PROBLEM TO WORK ON
Where the line containing "The width and" appears below, begin there and reproduce each line exactly through the last one, omitting pictures.

Stored data
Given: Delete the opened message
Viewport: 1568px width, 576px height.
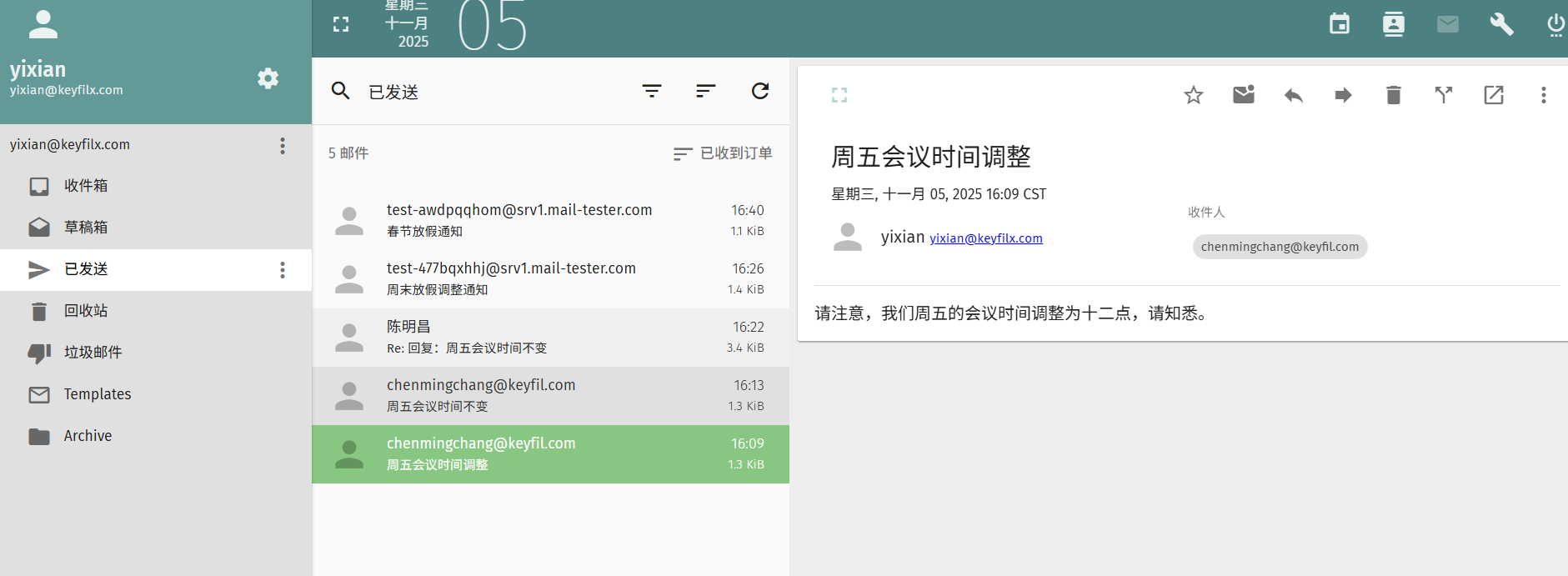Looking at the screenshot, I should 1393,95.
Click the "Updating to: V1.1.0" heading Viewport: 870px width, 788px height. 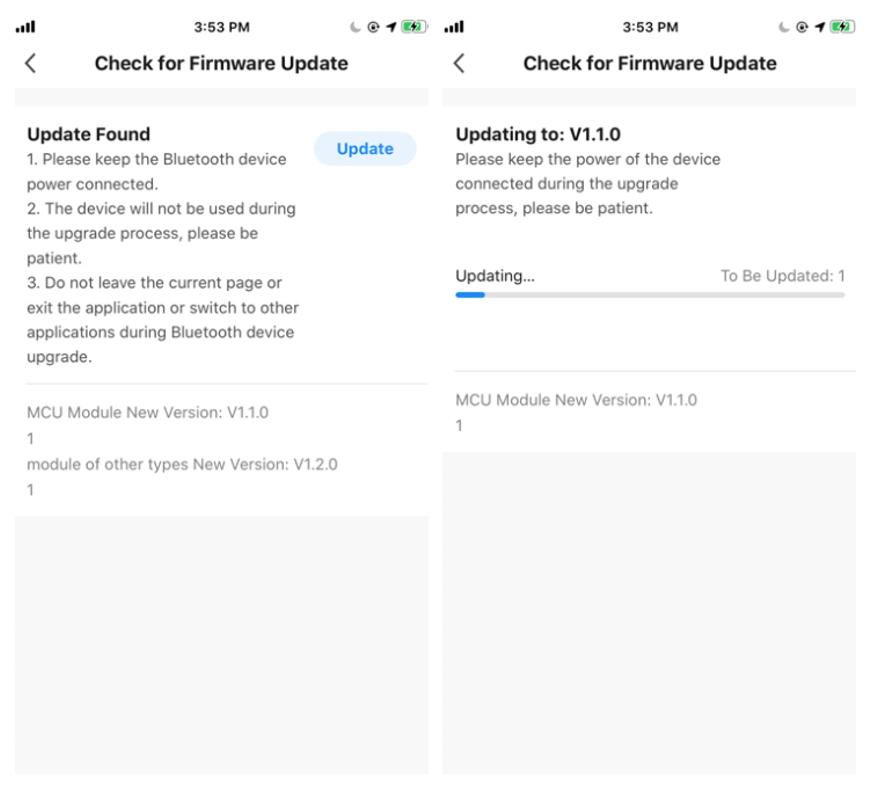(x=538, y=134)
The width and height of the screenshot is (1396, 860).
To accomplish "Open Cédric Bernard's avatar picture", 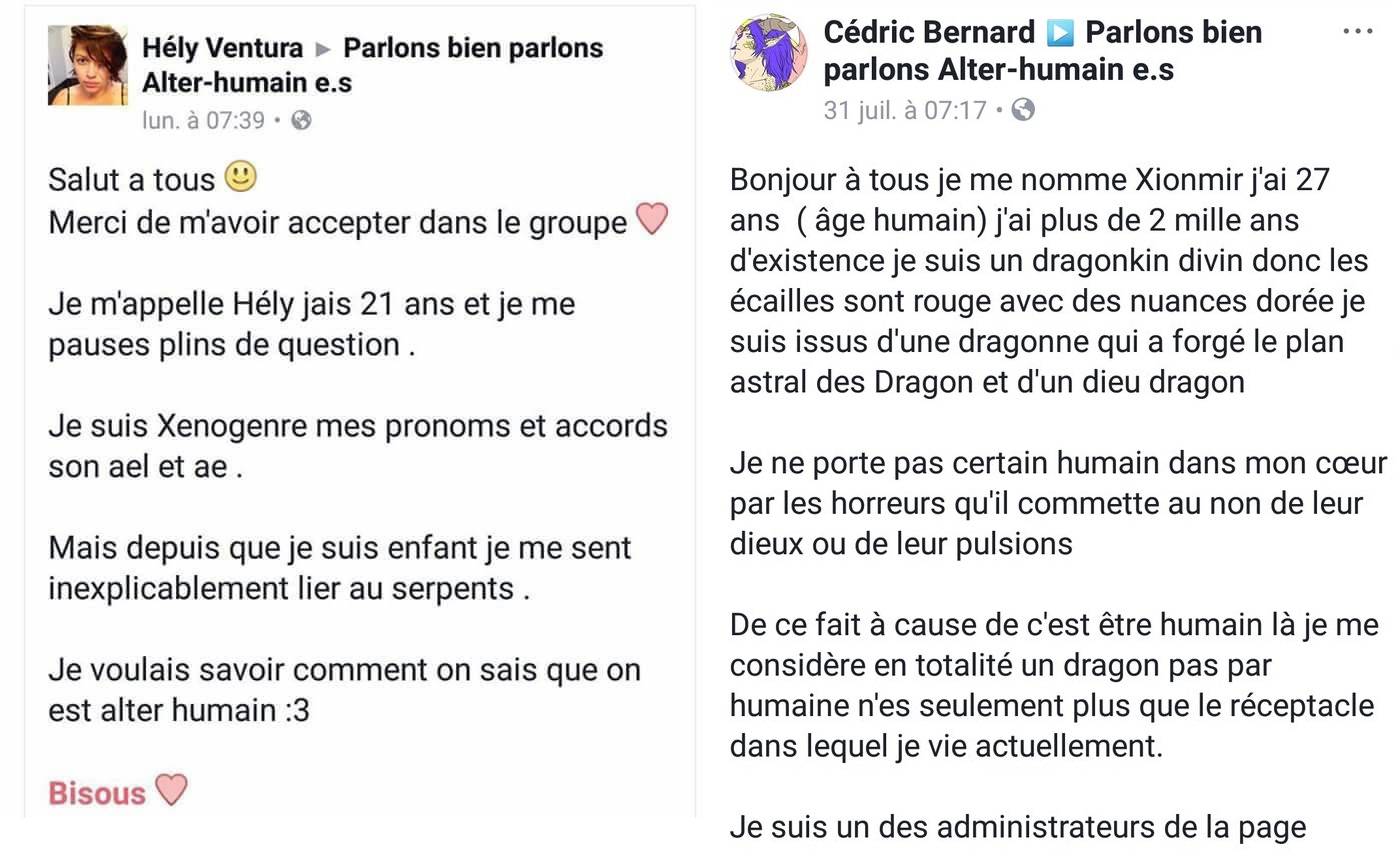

RESULT OF THIS EXERCISE
The width and height of the screenshot is (1396, 860).
To accomplish "Open Cédric Bernard's avatar picture", 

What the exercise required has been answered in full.